WhatsApp sued the Indian government in the Delhi High Court in May, requesting that the traceability clause of the Indian IT (Intermediary Guidelines and Digital Media Ethics Code) Rules of 2021 be struck down, which requires social media platforms with more than 5 million users to locate “the first originator of the information” if authorities demand it.

According to the government affidavit, WhatsApp cannot exercise fundamental rights under Article 19 and 21 of the constitution, invoke the court’s jurisdiction, or dispute the legality of an Indian law because it is a foreign firm.

According to the government’s affidavit, filed through the Ministry of Electronics and Information Technology, “the constitutionality of a provision of law cannot be challenged by a foreign commercial entity on the ground that it is violative of Article 19 rights.” “The principle of representative action is not applicable in the facts of the case,” the statement continues, “and there is no fundamental right to anonymity under Part III of the constitution.”

According to the affidavit, the traceability requirement does not require breaking end-to-end encryption and is the least invasive method of identifying the source of information. It stated that WhatsApp’s unwillingness to change its technology in order to comply with the legislation is insufficient to nullify the law.

In May, a WhatsApp representative stated that requiring messaging companies to “track” talks was “akin to asking us to preserve a fingerprint of every single message transmitted on WhatsApp, which would violate end-to-end encryption and fundamentally undermine people’s right to privacy.”

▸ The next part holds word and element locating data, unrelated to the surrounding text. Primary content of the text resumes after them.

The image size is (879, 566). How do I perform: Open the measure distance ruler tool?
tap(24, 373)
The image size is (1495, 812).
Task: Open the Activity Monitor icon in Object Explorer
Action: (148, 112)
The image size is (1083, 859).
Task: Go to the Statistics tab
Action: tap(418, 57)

WhatsApp, which is owned by Facebook, has previously stated that it will not breach encryption because it jeopardises its customers’ privacy. With over 400 million users, India is WhatsApp’s largest market.

By mandating private messaging systems like WhatsApp to keep track of who said what and who shared what for billions of messages transmitted every day, “traceability” undermines consumer privacy. Traceability necessitates messaging providers storing information that can be used to determine the content of people’s messages, hence jeopardising the end-to-end encryption guarantees.

“To trace even one communication, services would have to trace every message,” WhatsApp wrote in a blog post earlier this year, explaining why it opposed traceability.

In the Prajwala case, the apex court asked the government to identify persons who create or circulate problematic content related to child abuse or rape, and the government added in an affidavit that WhatsApp’s petitions must be dismissed because the MeitY does not lack legislative competence to enact the IT Rules. as well as the fact that traceability will aid in the fight against fake news.